The mom, father and sister arrived just as they were pronouncing the girl dead… and they watched as the breathing slowed down to nothing. The mom was crying – but not sobbing. Just quiet tears and holding onto her husband tightly. The father cried lightly. The sister was in shock and didn’t cry just held onto the parents and looked wide eyed at her sister covered over by the sheet.

Accidents are anytime.

I drove to a waterfall 2 weeks ago. As we were just getting started we saw this house (see photo) with a tree that had fallen through it years ago. We then heard a loud ripping of something through the forest and coming down the hill. Just in back of us – 20 meters was a large roundish boulder that shot out of the woods and flew across the freshly mowed lawn. Had anyone been in the way…

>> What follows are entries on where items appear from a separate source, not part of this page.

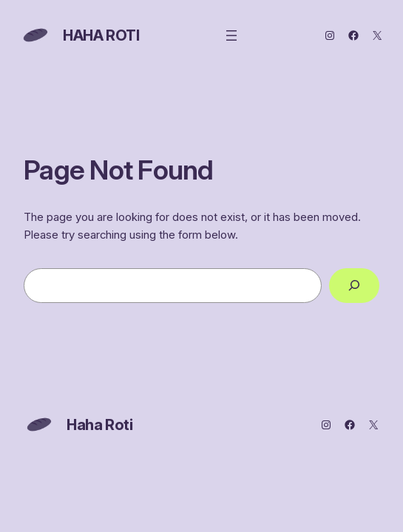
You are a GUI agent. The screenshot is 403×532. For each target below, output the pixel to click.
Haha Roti (101, 35)
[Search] (354, 286)
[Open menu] (231, 35)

So… wear your helmet. Use your belt. Take your kids to see an ICU ward or a mortuary sometime. Give them a taste of death… the hollowness… the suddenness… the unexplainable taste that will put the fear of caution in them.

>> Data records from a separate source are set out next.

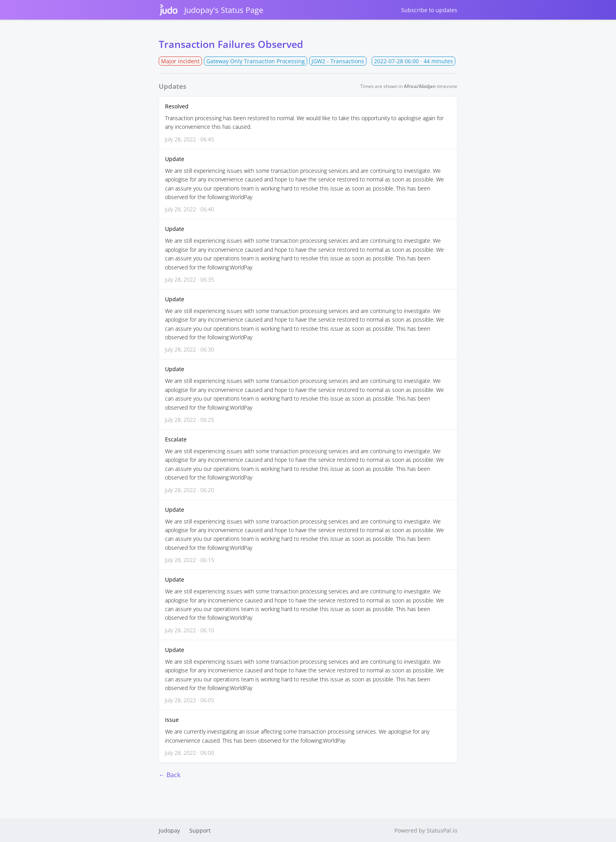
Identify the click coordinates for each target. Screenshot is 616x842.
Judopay (169, 830)
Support (200, 830)
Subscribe (429, 10)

Thailand Accident Insurance

Yes, you have insurance on your Thailand vehicle. At least you should. No, it probably won’t protect you much, if at all. There is usually a clause in the insurance paperwork that states that if you are the “cause” of the accident, they are not responsible for damages. There is also a clause in most about driving recklessly. So, even if you are not the cause – you may be deemed to have been driving recklessly and contributing to the accident and not receive money either. Insurance is really a losing proposition here. Have enough free cash in savings to take care of any major accident BEFORE you attempt driving here (150,000 b as a minimum).

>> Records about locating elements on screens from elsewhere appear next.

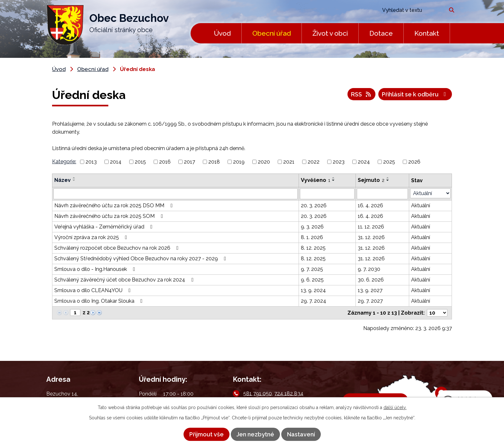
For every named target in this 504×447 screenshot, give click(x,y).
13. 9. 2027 (370, 290)
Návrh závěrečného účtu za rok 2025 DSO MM (114, 205)
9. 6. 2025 (312, 280)
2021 (289, 162)
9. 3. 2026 (312, 227)
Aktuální (420, 205)
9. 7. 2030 (369, 269)
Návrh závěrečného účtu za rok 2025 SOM (110, 216)
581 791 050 (257, 393)
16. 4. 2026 (370, 205)
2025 (389, 162)
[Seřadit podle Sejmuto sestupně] (388, 180)
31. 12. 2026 (371, 237)
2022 (313, 162)
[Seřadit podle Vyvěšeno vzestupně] (334, 178)
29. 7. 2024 (313, 301)
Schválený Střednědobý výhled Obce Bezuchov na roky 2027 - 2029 (141, 258)
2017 (189, 162)
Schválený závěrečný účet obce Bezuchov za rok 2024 (125, 280)
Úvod (222, 33)
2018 (214, 162)
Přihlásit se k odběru (415, 94)
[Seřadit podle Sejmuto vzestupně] (388, 178)
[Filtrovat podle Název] (176, 194)
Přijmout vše (206, 434)
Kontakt (427, 33)
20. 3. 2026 (314, 205)
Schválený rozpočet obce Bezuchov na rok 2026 (117, 248)
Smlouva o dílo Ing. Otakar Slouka (99, 301)
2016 (165, 162)
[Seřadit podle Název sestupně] (74, 180)
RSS (362, 94)
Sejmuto (371, 180)
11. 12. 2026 (371, 227)
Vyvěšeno (315, 180)
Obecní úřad (272, 33)
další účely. (395, 407)
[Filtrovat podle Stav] (430, 193)
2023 (338, 162)
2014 (116, 162)
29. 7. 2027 (370, 301)
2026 (414, 162)
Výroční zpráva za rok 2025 (92, 237)
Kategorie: (64, 161)
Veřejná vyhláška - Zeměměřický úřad (104, 227)
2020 (264, 162)
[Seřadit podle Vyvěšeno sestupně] (334, 180)
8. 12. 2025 (313, 248)
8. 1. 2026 (312, 237)
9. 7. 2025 (312, 269)
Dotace (381, 33)
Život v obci (330, 33)
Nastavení (301, 434)
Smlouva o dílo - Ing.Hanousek (96, 269)
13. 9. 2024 (313, 290)
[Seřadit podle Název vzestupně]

Leaving the Scene of an Accident in Thailand

If you try to leave the scene of the motor vehicle accident in Thailand without having paid off the others’ involved or exchanging all relevant information like license info, insurance info, names, phones, etc. you may become the victim of an angry group of Thai people that beat you and hold you until the police come. Strangers will join in for this. You must be very sure that the others involved are OK with the payoff and you can go your separate ways.

Legal Help

If you are in an accident and the police are there, witnesses are involved, the whole nightmare… you should know the number for the tourist police for the area you’re in and dial them. Better to deal with the tourist police than the regular police that may not speak English that well. You want to make sure that your side is at least HEARD and understood, whether or not it does you any good. If you are very persistent and insistent that you are not responsible you may be able to get out of it. It does happen on occasion.

You may want to contact “Sunbelt Legal Advisors” in Bangkok to help you should you need to go to court. They are listed in the classified section of every Bangkok Post and they also run ads on “Thaivisa.com“. I’m not vouching for their legitimacy, just giving you a place to start from…

Emergency Thailand Phone Numbers for Tourists:

1155 – Tourist Police. This is free from any phone. Thailand’s tourist police are remarkably helpful.

678-6800, Also Thai Tourist police – regular charges apply.

191 or 123. Thailand police – may or may not speak English will probably transfer you to tourist police or someone that speaks English.